◆ TEXTO DE LEITURA ◆
------------------------------------------------
O filósofo do martelo me é inesquecível e
continuo pensando com o martelo até hoje. Vocação é destino. Este trecho
específico carrega em si muito do que Nietzsche significa para um filósofo
profissional como eu, em constante mal-estar com o que a vida universitária se
transformou, em épocas de produtividade industrial do ensino superior.
A fala de Nietzsche vai de encontro ao modo
como somos formados, não sem razão, nas boas faculdades de filosofia: somos
formados para não sermos originais. Hoje, entendo que qualquer originalidade
possível em filosofia é algo conquistado a duras penas, assim como a santidade
ou os movimentos precisos de uma dança -metáfora cara ao filósofo do
martelo.
Lembro-me de uma das primeiras aulas em que um
dos grandes professores que tive nos disse algo assim: "Você não está aqui para
achar nada, antes de achar algo estude, e descobrirá que muita gente já pensou o
que você pensa, e muito melhor do que você, antes de você."
Esta dureza acaba por fazer de nós pessoas
menos opinativas e mais rigorosas, e isso é sem dúvida fundamental. Esta é a
diferença entre pensar filosoficamente e pensar como senso comum. Vale lembrar
que do ponto de vista da filosofia, as ciências humanas em geral são senso
comum.
Rigor nada tem a ver com o que a academia se
tornou com o passar dos anos: um antro de política lobista e de burocracia da
produtividade a serviço da morte do pensamento. A universidade está morta e só
não sente o cheiro do cadáver quem tem vocação para se alimentar de lixo. Fosse
Kafka vivo e escrevesse um conto sobre nós, acadêmicos, nos colocaria com cara
de ratos.
Imaginem Nietzsche preenchendo o currículo
Lattes, uma plataforma informática que supostamente democratiza o acesso à
produtividade da comunidade acadêmica, ao mesmo tempo em que normatiza e
quantifica esta produtividade. Na prática, o Lattes serve para nos tomar tempo
(sempre dá pau) e acumular platitudes e repetições que visam a quantificação de
um quase nada de valor.
------------------------------------------------
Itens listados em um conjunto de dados
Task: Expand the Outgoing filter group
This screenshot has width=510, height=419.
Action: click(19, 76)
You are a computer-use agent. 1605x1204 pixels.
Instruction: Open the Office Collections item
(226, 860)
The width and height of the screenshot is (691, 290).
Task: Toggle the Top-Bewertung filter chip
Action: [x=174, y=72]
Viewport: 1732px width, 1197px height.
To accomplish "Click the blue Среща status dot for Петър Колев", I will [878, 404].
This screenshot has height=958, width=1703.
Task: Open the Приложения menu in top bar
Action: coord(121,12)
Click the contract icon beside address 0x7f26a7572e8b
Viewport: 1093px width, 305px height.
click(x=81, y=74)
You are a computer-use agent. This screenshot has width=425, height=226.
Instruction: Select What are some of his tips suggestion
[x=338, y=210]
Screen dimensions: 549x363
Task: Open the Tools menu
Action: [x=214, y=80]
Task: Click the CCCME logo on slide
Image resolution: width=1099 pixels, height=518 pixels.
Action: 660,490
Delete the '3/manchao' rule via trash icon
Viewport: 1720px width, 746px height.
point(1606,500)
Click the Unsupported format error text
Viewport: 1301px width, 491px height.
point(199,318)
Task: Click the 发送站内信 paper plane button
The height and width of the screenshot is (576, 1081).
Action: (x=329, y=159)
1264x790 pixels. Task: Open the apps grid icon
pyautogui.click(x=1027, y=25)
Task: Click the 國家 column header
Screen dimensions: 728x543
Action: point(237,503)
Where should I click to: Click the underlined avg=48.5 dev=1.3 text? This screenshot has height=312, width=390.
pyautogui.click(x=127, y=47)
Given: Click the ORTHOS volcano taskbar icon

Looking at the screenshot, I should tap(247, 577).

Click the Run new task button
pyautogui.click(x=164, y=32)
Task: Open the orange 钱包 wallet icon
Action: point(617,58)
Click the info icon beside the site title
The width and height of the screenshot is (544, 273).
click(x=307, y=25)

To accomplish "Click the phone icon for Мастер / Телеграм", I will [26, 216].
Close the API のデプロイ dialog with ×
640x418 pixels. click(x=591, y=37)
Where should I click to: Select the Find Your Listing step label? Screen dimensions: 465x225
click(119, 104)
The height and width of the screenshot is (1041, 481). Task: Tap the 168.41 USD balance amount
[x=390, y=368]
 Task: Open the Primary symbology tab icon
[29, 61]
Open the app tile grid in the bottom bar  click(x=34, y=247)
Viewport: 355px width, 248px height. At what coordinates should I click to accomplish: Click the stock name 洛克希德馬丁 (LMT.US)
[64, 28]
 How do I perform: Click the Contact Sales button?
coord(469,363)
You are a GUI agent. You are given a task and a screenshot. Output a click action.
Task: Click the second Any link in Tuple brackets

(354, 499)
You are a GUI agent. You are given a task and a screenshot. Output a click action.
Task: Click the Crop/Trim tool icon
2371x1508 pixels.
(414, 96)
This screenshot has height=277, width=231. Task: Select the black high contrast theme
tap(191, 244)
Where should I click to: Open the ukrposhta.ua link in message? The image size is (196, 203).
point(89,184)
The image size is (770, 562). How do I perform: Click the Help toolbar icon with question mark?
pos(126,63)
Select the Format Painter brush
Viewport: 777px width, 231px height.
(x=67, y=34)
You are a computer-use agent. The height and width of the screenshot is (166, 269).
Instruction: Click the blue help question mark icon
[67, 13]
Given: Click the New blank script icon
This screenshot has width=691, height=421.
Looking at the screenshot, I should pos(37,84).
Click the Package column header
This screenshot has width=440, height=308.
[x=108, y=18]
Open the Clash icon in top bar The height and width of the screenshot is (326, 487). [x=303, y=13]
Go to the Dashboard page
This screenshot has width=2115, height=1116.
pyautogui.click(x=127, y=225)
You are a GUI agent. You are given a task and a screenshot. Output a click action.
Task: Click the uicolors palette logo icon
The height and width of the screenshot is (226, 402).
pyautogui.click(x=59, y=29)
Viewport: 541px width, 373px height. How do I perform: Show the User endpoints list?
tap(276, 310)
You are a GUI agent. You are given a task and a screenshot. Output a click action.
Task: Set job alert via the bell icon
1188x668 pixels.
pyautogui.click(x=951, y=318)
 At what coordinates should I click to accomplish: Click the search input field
------------------------------------------------
◆ OBJETIVO ◆
Transcreva sem alterações tudo o que vai de "O filósofo do martelo" até "do ensino superior." no texto sobre Nietzsche. Os itens não têm relação com o texto sobre Nietzsche.

◆ RESULTADO ABAIXO ◆
O filósofo do martelo me é inesquecível e
continuo pensando com o martelo até hoje. Vocação é destino. Este trecho
específico carrega em si muito do que Nietzsche significa para um filósofo
profissional como eu, em constante mal-estar com o que a vida universitária se
transformou, em épocas de produtividade industrial do ensino superior.